Category Archives: General

Multihome

Yeah, here’s an idea.  Why can’t I set my Firefox browser to distribute my search randomly across N selected search engines?  That would let me continually test which search engine is coughing up the best results with the least offensive ads.  It would erode the monopoly power of the search engines and increase competition.  Well, why not?

Two-sided networks tend to become highly condensed, in the exaggerated case this is called “winner take all.”  One driver toward condensation is the cost for players on either side to maintain relationships with two competing networks.  You could own multiple computers, and run multiple operating systems, but by and large you don’t.  You could use multiple search engines/portals, but by and large you don’t.  The cost of coordinating two homes tends to make it unusual.
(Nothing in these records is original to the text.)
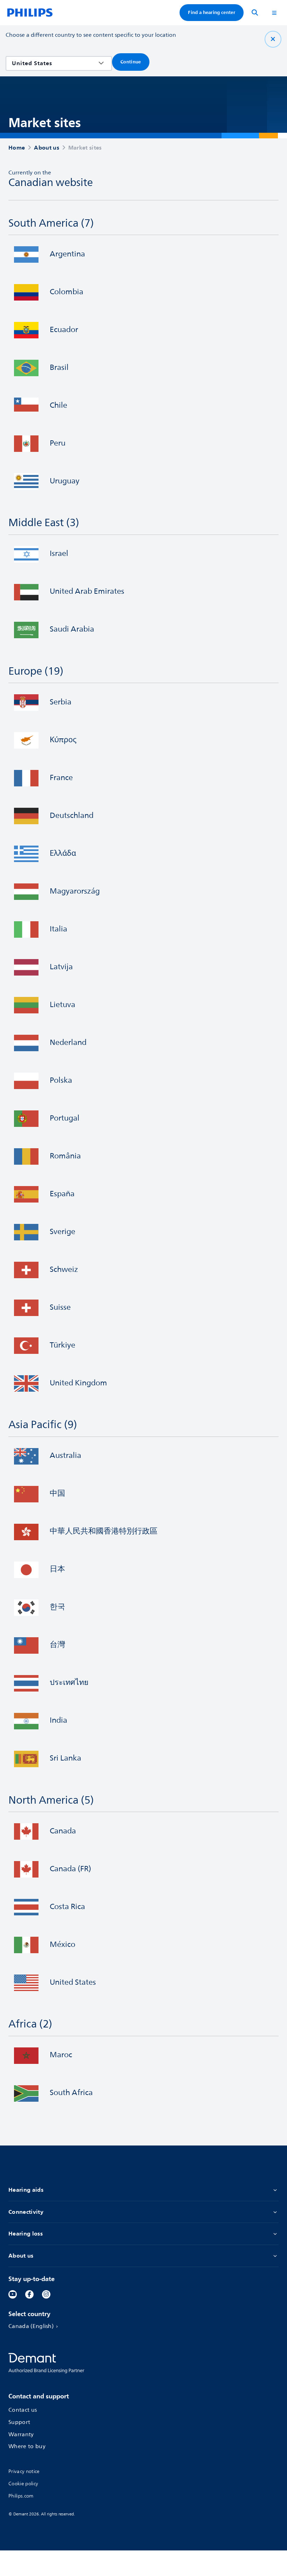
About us (21, 2256)
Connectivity (25, 2212)
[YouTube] (12, 2294)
The motivation for maintaining two or more homes seem to come down to competition; but in reducing them to that we lose something.  It helps to back out what the benefits of competition are.  I won’t go into that, but terms like choice, reducing provider pricing power, a modicum of self regulation, and innovation all come to mind.
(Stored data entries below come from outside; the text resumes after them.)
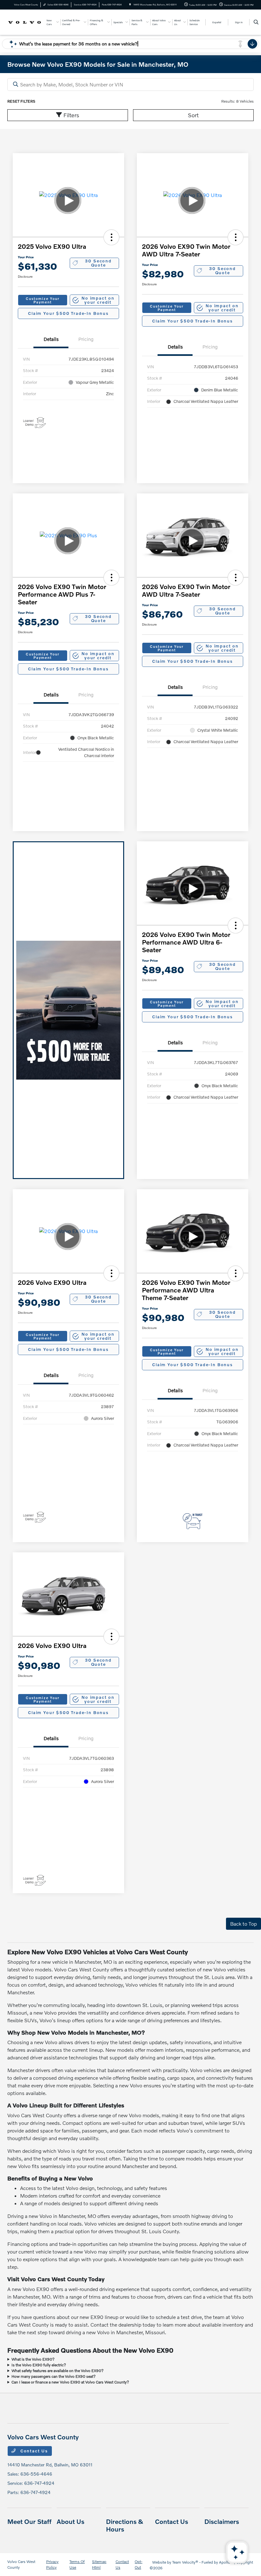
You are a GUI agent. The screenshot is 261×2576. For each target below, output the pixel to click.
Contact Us (33, 2450)
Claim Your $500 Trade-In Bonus (68, 313)
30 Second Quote (98, 263)
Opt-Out (138, 2564)
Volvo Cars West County (21, 2564)
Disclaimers (221, 2521)
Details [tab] (51, 339)
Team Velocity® (185, 2562)
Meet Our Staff (29, 2521)
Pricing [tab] (86, 339)
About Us (70, 2521)
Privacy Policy (52, 2564)
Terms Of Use (77, 2564)
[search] (256, 22)
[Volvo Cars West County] (24, 22)
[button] (111, 237)
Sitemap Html (99, 2564)
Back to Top (243, 1924)
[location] (130, 4)
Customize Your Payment (42, 300)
Motivations for multihoming are, presumably, the a vein that can be mined to find counter vialing forces to the natural tendency of two-sided networks to condense.  You can then draw out those players who most strongly feel the benefit to create advocates for a less condensed market structure.
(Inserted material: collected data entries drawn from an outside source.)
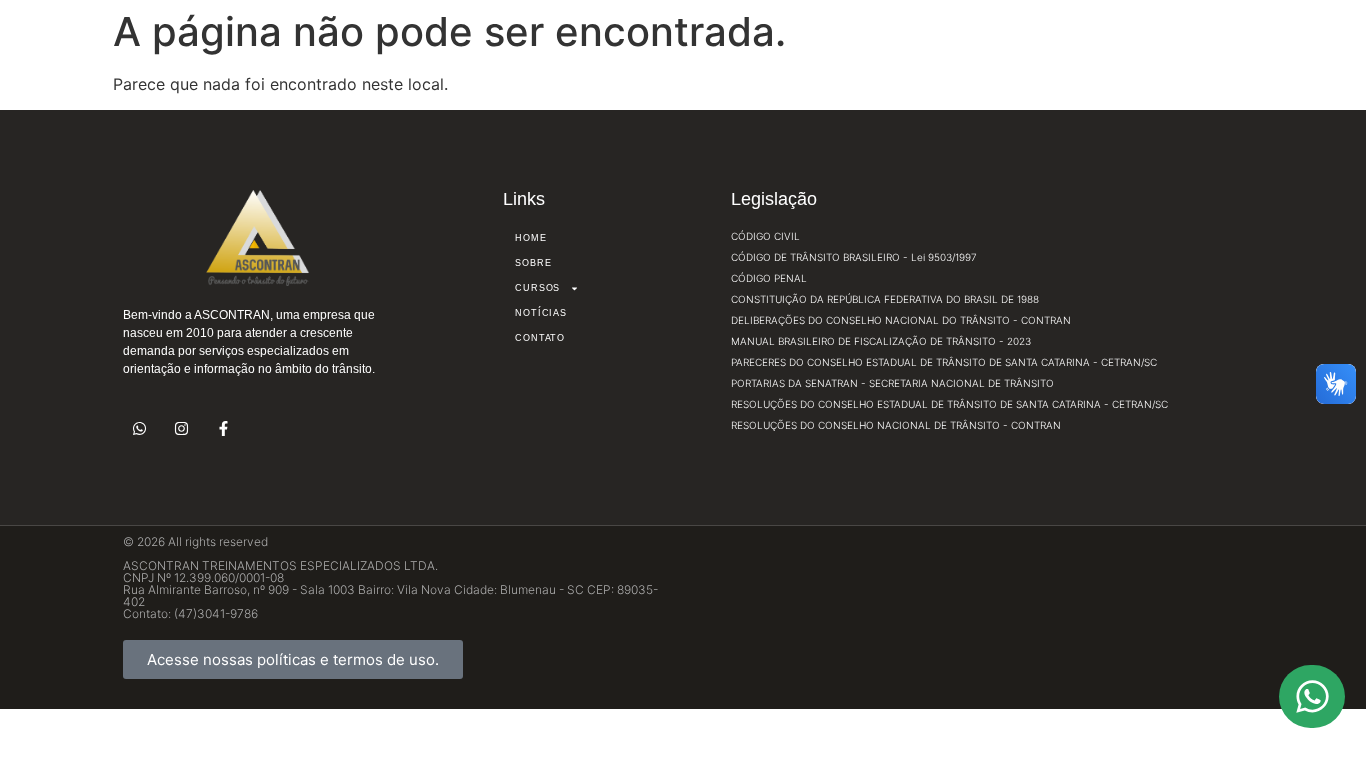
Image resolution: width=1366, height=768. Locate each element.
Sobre (533, 263)
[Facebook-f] (223, 428)
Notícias (540, 313)
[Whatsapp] (139, 428)
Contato (540, 338)
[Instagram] (181, 428)
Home (530, 238)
Intermediaries, middlemen again, seem like one way that can happen.  The irony here is that two-sided networks are, at their heart, about reducing the cost of search out or coordination work with the population on the other sided of the network.  I.e. they reduce the cost of multihoming; and enable interoperability.  This irony is one of the reasons that powerful hub owners tend to swallow the intermediaries adjacent to them – the adjacent intermediaries are a source of competitive threat; not because they compete but because they can enable other competitors.

When Google pays the Firefox folks for premiere slot in the UI they are, of course, working around the problem.

Rich Relationship

I’ve been musing about Google’s acquisition of Double Click.

I have a friend who had a problem. When you put his name into Google the results consisted entirely of articles about a contentious event he was peripherally associated with. He spend 3 years engineering other materials on the web, including soliciting links from me and other friends, to drive that drivel off the first page of “his” results. Here’s a guy with an impressive resume of fine work; so the phrase slander comes to mine.  We are all coming to fear Google; because it can casually can destroy.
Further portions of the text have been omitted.